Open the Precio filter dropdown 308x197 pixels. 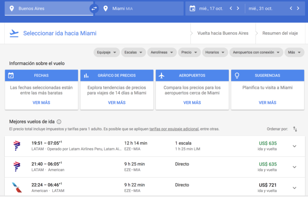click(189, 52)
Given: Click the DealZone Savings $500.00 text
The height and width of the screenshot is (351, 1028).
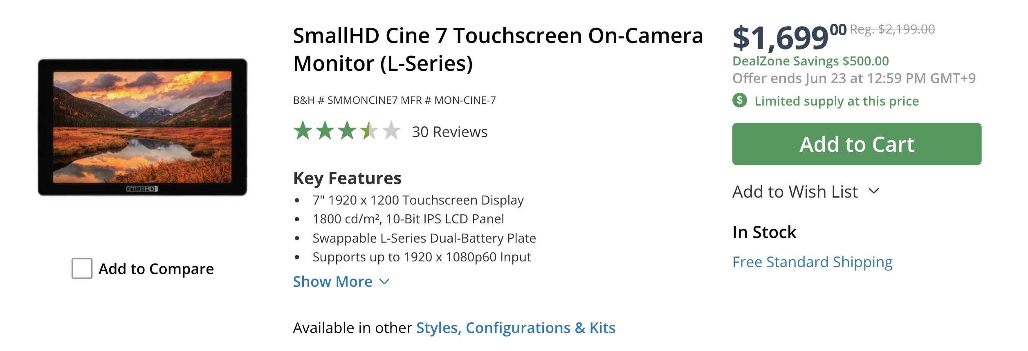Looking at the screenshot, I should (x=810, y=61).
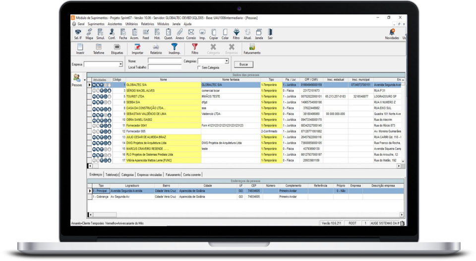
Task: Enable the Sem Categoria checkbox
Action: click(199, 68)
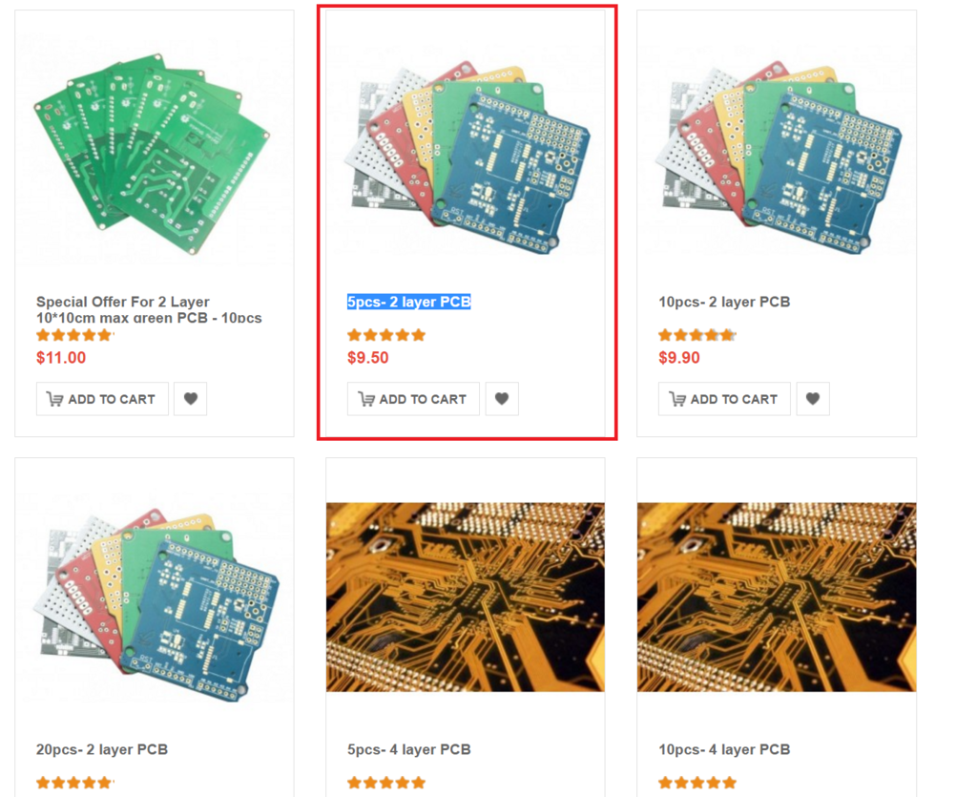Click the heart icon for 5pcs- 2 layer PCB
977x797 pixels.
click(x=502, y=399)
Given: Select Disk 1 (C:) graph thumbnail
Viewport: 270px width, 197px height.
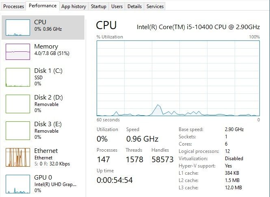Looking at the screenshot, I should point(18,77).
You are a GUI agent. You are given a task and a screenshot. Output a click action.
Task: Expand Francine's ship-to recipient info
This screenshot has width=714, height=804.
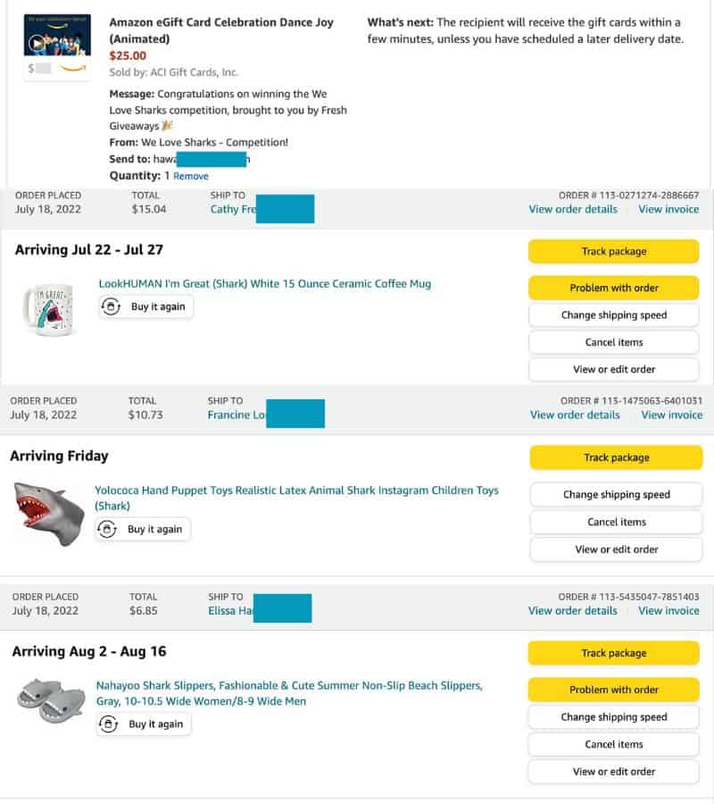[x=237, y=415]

How to complete this task
Transcribe word for word only the lines from the one with "You are a GUI" through the end of the listing; every picture is to be omitted.

Answer to this problem
You are a GUI agent. You are given a task and a screenshot. Output a click action.
Task: Expand Francine's ship-to recipient info
This screenshot has width=714, height=804.
[x=237, y=415]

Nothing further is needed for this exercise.